Figure 4Evaluation of the predictive models. The figure shows the average ROC curves of the 3 models in the training set and test set. (A) Mean AUC values and 95% CIs of all models are shown in the training set. (B) The AUC values of all models are shown in the test set. ROC, receiver operating characteristic; AUC, area under the ROC curve; CI, confidence interval.

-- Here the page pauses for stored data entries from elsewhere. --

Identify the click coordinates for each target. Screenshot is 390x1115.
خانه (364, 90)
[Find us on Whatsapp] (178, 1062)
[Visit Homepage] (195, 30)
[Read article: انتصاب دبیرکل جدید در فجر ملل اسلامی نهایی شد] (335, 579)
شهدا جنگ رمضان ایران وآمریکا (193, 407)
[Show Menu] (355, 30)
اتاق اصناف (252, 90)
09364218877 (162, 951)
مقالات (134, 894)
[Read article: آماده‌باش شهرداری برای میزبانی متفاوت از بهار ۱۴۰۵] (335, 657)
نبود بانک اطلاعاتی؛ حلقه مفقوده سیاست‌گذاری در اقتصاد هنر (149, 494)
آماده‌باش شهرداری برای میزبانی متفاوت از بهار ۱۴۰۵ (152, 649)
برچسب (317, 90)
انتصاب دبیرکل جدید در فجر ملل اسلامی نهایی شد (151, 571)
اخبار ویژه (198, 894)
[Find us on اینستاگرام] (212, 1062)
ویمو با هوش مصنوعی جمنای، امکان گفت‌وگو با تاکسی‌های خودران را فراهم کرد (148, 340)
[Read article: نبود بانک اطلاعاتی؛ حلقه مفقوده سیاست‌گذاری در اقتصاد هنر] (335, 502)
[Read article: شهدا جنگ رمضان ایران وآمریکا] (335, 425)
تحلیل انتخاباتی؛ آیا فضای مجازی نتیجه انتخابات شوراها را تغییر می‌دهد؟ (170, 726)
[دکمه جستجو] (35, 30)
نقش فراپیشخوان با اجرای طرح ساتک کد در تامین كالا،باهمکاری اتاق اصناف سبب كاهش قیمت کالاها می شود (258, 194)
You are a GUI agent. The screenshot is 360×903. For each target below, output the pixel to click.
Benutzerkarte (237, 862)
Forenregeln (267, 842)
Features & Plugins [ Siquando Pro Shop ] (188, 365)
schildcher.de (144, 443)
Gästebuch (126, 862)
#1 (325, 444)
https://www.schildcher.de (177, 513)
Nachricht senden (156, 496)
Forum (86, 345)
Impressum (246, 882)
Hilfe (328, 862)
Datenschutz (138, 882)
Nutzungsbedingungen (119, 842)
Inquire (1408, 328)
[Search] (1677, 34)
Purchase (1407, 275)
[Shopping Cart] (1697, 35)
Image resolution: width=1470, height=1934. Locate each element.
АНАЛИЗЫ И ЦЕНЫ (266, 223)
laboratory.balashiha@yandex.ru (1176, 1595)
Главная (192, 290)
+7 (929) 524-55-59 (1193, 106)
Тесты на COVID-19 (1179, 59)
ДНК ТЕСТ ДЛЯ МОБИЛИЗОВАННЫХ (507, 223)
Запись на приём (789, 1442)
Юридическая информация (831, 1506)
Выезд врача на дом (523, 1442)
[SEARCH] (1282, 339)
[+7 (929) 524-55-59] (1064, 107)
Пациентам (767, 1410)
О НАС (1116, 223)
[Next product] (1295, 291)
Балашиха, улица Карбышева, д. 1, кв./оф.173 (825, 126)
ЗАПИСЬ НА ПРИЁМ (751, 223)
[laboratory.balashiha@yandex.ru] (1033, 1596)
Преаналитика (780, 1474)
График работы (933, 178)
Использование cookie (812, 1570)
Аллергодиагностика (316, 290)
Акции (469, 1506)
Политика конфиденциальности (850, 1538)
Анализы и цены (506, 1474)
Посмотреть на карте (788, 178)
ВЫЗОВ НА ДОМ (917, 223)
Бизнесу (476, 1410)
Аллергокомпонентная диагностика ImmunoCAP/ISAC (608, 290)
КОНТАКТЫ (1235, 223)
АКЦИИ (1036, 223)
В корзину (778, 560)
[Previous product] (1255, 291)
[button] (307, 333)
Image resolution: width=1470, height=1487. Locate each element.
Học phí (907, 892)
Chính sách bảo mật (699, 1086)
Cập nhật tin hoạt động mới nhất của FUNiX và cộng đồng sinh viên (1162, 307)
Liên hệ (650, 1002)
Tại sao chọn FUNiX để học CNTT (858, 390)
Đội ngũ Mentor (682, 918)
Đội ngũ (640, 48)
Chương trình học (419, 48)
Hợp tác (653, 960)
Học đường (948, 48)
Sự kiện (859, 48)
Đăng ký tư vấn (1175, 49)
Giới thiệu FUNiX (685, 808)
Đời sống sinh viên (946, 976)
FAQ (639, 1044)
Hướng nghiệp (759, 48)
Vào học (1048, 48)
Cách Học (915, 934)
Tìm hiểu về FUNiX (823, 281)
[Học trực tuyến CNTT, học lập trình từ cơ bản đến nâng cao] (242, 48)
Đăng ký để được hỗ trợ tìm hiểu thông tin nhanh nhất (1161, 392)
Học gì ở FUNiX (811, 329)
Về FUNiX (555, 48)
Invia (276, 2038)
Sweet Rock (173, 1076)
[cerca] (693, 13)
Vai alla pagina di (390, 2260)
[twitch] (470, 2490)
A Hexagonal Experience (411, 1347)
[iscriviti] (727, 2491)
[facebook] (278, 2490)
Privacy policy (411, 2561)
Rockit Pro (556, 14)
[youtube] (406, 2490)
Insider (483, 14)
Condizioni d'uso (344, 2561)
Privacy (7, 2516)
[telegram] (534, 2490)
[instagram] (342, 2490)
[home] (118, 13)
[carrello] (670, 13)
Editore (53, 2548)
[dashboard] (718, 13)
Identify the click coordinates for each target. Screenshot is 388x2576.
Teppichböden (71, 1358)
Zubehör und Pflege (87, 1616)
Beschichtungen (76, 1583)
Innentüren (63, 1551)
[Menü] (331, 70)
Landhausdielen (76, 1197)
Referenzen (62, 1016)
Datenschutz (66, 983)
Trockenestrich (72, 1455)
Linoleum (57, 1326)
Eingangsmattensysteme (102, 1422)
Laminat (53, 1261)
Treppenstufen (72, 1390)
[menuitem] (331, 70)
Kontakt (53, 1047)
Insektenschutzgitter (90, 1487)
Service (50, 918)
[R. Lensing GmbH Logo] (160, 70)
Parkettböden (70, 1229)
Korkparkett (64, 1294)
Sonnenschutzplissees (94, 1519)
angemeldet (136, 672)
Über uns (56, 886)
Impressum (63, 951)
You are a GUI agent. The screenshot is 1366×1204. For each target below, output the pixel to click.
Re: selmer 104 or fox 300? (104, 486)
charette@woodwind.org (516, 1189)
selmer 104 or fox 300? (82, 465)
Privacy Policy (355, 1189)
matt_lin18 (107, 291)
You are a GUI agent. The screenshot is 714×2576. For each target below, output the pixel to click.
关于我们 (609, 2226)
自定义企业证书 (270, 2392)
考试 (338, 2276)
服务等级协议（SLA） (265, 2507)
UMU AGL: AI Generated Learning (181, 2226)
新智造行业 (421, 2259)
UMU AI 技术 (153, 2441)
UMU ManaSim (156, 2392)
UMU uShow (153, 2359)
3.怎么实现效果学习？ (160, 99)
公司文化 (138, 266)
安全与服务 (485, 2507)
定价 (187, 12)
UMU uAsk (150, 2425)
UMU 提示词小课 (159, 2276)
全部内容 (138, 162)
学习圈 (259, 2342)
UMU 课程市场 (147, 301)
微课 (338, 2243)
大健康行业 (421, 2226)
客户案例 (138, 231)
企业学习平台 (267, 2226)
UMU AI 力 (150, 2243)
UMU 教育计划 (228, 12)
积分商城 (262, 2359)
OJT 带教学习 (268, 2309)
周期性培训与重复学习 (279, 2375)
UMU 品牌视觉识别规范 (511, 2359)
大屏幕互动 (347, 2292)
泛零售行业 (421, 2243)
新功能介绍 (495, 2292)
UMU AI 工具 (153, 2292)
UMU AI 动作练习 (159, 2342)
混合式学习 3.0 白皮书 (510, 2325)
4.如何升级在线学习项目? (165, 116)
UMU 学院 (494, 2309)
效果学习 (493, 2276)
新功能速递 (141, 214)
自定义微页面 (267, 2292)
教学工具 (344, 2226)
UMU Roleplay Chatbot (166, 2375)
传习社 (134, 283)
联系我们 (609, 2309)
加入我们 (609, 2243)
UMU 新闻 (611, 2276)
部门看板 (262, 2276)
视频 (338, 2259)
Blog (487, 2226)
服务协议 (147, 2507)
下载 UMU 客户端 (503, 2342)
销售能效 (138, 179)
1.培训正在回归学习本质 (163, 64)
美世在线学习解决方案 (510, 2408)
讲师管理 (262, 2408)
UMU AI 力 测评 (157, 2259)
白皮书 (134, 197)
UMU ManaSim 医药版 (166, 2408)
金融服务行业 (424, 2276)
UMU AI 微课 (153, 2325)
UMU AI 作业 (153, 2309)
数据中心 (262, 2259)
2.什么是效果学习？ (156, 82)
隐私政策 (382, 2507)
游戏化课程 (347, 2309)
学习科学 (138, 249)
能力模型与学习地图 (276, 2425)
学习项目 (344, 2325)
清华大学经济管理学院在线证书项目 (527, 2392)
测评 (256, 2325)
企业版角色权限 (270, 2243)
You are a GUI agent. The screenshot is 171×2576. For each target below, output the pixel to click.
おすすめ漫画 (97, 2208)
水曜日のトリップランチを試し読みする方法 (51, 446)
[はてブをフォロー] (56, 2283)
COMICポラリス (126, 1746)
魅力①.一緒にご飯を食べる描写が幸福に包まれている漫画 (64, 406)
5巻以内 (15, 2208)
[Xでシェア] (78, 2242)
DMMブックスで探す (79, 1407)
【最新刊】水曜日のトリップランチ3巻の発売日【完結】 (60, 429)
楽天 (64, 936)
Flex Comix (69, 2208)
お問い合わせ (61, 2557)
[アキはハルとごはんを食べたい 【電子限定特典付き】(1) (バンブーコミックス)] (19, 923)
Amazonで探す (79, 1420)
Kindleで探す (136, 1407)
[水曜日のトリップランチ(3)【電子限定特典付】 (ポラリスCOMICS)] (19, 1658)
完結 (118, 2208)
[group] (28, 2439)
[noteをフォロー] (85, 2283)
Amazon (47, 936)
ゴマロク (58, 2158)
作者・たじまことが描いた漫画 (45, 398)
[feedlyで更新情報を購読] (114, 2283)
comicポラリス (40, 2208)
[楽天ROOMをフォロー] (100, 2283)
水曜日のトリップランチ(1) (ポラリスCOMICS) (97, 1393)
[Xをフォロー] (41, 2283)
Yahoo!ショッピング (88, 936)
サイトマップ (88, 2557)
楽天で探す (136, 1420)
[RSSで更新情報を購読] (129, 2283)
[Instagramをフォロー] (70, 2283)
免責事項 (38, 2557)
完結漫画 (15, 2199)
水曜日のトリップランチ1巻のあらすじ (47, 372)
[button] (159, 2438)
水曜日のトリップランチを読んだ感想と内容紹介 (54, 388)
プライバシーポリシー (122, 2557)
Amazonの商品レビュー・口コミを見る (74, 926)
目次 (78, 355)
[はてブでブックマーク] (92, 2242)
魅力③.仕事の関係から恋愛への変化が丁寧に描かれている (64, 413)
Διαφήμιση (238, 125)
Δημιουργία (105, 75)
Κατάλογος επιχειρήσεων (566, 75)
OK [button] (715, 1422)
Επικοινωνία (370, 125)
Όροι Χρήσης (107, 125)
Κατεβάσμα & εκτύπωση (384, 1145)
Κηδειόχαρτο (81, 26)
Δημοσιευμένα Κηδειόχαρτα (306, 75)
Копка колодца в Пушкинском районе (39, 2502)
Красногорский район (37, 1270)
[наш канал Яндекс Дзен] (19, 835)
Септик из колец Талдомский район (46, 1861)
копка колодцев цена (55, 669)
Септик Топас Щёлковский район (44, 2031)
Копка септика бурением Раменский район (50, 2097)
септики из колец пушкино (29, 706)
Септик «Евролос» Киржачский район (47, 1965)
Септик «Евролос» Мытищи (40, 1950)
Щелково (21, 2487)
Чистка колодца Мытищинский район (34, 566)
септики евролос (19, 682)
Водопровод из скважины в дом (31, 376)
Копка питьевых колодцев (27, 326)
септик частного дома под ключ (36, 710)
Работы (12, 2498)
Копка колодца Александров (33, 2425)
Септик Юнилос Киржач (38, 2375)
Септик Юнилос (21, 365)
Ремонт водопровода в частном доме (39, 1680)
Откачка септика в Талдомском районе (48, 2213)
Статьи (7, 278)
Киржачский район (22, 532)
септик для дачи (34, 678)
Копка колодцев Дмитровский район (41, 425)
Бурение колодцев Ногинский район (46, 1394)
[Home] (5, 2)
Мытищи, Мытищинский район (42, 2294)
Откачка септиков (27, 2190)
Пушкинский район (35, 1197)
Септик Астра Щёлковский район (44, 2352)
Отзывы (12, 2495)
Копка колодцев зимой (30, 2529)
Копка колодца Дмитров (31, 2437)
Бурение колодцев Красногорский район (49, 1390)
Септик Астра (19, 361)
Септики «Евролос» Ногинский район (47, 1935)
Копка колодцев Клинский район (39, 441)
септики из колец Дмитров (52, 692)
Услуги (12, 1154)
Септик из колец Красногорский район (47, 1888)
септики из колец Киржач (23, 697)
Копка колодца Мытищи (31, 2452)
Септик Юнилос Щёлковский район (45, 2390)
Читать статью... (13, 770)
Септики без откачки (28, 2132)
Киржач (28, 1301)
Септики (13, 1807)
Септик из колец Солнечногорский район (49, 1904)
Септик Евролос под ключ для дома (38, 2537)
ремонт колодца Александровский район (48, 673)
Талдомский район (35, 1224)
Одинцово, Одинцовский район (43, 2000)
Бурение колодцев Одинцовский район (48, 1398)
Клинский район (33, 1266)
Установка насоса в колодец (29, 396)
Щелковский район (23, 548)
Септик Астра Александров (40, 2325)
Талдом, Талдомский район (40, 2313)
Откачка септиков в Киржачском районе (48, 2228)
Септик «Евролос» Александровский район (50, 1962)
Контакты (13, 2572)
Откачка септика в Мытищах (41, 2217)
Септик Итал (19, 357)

Figure 5Evaluation of the predictive models. The figure shows the average ROC curves of the 3 models in the training set and test set. (A) Mean AUC values and 95% CIs of all models are shown in the training set. (B) The AUC values of all models are shown in the test set. ROC, receiver operating characteristic; AUC, area under the ROC curve; CI, confidence interval.